1D collision : Conservation of MomentumThe velocity of two objects after collision ($V'_1,V'_2$)can be calculated from velocity before collisions ($V_1,V_2$) and mass of two objects ($m_1,m_2$).

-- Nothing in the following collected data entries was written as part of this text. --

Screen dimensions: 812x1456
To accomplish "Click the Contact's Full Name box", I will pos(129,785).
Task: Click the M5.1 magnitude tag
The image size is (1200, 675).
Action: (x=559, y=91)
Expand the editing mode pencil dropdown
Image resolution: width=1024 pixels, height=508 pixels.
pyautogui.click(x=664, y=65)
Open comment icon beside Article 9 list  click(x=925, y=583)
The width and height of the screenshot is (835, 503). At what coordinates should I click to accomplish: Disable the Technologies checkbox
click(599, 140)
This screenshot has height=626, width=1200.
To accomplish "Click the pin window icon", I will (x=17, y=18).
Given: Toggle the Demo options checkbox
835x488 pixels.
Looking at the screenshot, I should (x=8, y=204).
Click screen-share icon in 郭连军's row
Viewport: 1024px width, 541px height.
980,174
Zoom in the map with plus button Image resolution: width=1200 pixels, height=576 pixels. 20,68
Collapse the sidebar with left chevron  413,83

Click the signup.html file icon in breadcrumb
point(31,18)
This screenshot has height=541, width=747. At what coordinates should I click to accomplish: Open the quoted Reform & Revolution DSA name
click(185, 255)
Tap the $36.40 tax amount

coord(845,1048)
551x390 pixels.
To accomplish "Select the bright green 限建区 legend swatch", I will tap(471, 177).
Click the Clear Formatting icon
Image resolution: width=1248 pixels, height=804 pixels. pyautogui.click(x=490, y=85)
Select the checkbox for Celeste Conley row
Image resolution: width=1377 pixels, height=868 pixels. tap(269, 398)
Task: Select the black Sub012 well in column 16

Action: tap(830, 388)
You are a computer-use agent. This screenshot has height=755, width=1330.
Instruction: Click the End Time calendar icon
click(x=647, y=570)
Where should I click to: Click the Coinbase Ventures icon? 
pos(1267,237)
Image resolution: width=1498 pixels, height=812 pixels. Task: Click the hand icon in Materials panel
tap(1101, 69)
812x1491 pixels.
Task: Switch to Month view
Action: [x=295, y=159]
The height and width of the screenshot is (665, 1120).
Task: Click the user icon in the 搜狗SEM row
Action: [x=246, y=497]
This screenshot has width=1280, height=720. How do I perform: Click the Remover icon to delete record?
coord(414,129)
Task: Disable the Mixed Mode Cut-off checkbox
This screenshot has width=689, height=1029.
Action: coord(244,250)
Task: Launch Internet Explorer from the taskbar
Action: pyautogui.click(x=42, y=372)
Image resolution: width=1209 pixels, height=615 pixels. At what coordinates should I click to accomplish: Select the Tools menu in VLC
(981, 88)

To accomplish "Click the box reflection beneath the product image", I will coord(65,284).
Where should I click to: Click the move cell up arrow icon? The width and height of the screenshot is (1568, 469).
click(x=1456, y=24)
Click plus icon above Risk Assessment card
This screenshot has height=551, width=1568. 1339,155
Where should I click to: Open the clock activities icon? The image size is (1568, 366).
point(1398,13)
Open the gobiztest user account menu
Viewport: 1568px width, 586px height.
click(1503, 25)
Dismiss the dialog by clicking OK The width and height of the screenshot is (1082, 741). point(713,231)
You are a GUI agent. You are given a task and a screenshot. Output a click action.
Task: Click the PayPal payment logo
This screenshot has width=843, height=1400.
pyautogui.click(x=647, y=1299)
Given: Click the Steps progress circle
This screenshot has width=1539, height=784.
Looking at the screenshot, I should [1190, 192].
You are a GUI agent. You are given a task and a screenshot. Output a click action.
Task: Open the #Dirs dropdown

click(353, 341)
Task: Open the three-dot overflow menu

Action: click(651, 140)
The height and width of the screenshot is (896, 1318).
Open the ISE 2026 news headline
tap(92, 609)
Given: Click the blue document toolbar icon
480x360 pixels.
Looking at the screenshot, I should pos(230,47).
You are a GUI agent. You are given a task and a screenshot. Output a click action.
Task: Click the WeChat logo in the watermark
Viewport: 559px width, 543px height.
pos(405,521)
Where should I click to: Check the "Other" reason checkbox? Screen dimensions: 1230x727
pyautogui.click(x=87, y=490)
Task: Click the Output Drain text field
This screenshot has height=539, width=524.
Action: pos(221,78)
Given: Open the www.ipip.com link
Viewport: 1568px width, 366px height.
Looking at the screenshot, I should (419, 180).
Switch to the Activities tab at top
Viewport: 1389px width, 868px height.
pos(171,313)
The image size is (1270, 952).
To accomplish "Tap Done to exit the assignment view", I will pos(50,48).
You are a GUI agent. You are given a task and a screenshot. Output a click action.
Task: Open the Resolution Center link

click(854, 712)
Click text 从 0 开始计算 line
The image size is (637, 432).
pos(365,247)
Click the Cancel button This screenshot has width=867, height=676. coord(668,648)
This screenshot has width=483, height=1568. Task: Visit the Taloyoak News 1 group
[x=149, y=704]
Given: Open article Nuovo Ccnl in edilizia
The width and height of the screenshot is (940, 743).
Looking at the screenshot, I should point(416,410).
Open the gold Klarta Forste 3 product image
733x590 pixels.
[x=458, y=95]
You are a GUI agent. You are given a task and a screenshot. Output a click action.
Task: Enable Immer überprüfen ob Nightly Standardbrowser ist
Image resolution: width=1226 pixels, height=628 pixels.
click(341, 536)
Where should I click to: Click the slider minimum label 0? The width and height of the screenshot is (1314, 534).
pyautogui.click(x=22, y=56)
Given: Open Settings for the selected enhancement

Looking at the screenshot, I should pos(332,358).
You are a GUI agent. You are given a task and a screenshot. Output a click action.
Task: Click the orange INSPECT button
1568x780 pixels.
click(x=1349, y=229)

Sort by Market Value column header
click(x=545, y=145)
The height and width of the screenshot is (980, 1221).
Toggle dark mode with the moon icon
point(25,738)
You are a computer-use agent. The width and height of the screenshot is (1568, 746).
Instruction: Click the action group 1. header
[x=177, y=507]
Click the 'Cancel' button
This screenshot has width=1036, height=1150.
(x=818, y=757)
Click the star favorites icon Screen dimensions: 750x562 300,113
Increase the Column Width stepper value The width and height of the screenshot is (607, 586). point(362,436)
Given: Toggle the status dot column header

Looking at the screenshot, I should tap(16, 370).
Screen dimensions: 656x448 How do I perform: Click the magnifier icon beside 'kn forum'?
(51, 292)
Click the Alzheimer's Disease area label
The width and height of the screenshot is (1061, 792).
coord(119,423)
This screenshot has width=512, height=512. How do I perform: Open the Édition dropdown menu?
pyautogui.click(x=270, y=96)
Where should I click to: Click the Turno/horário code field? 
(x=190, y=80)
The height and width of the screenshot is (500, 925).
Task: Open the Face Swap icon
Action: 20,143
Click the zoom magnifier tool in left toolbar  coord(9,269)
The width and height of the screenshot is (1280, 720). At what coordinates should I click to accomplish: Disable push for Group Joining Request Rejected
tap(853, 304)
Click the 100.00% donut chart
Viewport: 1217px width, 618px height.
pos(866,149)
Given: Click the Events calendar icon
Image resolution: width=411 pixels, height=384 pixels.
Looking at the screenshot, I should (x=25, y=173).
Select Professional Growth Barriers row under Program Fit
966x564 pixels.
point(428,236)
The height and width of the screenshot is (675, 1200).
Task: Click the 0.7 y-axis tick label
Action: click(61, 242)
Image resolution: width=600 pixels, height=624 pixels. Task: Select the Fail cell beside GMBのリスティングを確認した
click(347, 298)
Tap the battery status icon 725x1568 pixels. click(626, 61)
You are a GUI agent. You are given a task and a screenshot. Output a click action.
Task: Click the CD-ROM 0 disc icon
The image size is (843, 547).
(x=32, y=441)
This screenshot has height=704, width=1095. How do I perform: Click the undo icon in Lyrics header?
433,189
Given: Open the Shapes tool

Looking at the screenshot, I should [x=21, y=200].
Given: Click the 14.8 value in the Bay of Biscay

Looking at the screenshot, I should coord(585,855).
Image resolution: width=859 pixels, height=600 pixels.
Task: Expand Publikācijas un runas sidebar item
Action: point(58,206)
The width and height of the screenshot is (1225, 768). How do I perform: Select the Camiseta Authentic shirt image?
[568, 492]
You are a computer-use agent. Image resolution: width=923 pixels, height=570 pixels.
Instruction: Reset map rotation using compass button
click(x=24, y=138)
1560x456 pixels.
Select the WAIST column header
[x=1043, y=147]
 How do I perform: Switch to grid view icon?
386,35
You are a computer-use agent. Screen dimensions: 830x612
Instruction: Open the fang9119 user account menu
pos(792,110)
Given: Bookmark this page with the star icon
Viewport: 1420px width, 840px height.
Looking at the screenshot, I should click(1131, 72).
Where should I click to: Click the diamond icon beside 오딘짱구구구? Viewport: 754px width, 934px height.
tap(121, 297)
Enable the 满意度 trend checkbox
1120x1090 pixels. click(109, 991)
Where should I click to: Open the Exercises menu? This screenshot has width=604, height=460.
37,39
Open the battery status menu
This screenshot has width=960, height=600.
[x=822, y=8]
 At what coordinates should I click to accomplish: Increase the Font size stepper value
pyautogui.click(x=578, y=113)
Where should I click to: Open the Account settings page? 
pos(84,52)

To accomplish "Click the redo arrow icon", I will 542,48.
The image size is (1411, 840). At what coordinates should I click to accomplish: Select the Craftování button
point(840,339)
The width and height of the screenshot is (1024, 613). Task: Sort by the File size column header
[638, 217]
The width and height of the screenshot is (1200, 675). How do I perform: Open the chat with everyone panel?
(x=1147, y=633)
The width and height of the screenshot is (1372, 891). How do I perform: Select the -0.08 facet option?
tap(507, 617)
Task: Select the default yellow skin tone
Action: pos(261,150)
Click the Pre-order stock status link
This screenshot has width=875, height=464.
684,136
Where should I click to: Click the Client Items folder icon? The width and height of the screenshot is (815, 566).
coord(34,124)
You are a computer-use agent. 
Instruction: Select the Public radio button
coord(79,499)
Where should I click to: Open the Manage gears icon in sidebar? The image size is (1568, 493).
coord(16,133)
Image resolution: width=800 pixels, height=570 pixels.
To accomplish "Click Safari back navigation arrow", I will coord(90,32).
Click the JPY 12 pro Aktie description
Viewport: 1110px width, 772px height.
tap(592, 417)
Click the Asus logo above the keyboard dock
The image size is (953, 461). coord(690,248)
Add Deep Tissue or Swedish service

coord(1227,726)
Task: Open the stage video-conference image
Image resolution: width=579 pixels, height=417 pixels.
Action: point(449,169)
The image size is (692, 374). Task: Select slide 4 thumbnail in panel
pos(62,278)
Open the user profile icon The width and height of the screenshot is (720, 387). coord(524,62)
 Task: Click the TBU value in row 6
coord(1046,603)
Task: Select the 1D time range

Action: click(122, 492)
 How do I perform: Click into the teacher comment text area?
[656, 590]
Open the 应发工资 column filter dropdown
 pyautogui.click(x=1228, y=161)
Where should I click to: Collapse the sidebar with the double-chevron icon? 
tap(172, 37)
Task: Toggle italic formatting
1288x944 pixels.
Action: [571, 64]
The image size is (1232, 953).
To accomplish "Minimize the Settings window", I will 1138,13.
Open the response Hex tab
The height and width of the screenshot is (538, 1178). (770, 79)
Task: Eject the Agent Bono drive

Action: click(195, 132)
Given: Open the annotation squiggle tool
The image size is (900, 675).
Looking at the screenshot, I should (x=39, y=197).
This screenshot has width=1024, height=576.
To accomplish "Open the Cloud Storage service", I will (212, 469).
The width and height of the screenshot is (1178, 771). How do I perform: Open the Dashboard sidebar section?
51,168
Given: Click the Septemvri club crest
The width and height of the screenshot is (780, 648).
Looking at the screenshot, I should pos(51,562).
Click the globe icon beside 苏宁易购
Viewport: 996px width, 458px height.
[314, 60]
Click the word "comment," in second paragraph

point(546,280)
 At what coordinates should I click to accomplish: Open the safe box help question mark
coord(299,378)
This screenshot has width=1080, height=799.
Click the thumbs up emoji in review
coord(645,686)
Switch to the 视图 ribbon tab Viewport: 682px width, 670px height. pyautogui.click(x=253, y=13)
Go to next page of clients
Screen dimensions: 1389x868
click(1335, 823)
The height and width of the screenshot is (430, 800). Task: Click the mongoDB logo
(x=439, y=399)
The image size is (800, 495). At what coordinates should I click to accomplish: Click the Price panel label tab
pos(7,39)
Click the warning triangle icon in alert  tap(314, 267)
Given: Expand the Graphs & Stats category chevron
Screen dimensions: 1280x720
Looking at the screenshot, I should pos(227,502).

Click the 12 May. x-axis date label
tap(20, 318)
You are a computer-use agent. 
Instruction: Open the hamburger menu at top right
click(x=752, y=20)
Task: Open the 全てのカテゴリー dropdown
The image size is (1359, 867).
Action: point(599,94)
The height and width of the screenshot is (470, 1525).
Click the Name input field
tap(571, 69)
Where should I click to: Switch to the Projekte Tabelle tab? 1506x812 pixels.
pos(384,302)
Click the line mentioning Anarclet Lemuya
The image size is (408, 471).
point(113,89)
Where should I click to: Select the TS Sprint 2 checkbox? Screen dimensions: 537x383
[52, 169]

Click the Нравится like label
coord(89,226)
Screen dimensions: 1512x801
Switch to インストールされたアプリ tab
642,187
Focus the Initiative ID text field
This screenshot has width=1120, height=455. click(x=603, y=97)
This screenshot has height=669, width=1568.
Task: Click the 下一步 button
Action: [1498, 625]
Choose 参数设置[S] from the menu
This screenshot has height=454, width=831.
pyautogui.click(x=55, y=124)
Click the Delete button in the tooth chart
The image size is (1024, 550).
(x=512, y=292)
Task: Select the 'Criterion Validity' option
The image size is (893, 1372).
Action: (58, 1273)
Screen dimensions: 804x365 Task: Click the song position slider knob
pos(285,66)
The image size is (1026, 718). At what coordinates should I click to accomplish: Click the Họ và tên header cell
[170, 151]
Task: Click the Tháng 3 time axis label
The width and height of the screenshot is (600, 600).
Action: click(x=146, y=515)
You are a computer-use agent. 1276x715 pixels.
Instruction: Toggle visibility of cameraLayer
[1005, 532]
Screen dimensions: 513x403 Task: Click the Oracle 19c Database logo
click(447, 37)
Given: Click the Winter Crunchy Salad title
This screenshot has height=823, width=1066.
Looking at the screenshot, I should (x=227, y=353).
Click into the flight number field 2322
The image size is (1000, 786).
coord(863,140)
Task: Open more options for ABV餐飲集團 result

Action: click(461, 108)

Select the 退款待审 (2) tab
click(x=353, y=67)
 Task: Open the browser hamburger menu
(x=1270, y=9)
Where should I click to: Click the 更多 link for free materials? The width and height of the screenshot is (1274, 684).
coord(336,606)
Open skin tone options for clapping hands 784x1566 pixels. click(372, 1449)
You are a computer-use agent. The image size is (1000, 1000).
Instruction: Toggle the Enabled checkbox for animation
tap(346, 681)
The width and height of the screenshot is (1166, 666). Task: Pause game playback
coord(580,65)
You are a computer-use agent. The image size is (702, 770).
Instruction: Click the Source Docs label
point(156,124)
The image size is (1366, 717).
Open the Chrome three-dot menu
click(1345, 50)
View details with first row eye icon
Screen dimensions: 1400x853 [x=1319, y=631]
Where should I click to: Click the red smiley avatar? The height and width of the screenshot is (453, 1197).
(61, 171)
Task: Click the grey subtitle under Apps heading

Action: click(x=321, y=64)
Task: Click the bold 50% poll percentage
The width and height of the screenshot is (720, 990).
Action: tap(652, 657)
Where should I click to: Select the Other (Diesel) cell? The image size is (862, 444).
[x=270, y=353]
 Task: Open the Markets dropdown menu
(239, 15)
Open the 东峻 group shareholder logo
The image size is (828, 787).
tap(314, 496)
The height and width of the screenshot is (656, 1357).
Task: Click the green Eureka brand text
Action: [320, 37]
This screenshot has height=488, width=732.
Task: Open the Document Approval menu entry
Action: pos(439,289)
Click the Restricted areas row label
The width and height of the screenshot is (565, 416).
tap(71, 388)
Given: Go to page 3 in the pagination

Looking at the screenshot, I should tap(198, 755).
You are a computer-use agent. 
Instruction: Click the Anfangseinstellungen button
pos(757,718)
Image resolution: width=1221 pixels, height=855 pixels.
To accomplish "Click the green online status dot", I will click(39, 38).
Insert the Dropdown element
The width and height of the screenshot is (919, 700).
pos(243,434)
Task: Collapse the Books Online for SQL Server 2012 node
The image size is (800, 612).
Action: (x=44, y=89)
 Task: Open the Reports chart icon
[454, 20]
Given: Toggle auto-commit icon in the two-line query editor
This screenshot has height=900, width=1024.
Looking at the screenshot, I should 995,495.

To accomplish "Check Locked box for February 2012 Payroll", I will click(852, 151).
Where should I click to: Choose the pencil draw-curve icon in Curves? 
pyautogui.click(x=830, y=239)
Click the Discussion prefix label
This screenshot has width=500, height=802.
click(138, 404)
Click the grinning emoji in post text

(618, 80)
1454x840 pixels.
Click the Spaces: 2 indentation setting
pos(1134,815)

From conservation of momentum

$m_1 V_1+m_2 V_2=$ $m_1 V'_1+m_2 V'_2 $,

and conservation of energy $\tfrac{1}{2}m_1V_1^2+\tfrac{1}{2}m_2V_2^2=\tfrac{1}{2}m_1V_1'^2+\tfrac{1}{2}m_2V_2'^2$

So $m_1 (V_1-V_1')=m_2(V_2'-V_2)$

and $\tfrac{1}{2}m_1 (V_1^2-V_1'^2)=\tfrac{1}{2}m_2 (V_2'^2-V_2^2)$, which means $\tfrac{1}{2}m_1 (V_1-V_1')(V_1+V_1')=\tfrac{1}{2}m_2 (V_2'-V_2)(V_2'+V_2)$

So $V_1+V_1'=V_2'+V_2$

i.e. The equation need to be solved are

$m_1 V_1'+m_2 V_2'=$ $m_1 V_1+m_2V_2$ and $V_2'-V_1'=V_2-V_1$

The result is

$V'_1= \frac{m_1-m_2}{m_1+m_2} V_1 +\frac{2m_2}{m_1+m_2}V_2=V_{cm}+\frac{m_2}{m_1+m_2}(V_2-V_1)=2V_{cm}-V_1$

and $V'_2=\frac{2m_1}{m_1+m_2}V_1+\frac{m_2-m_1}{m_2+m_1}V_2=V_{cm}+\frac{m_1}{m_1+m_2}(V_1-V_2)=2V_{cm}-V_2$

where $V_{cm}=\frac{m_1V_1+m_2V_2}{m_1+m_2}$

It means that $V'_1-V_{cm} = - (V_1-V_{cm})$ and $V'_2-V_{cm}= - (V_2-V_{cm})$

or $V'_{1cm}= -V_{1cm}$ and $V'_{1cm}= -V_{1cm}$ where $V'_{1cm}=V'_1-V_{cm}$ ...etc.

From the point of center of mass coordinate system: both particles bounce back with the same speed (relative to center of mass).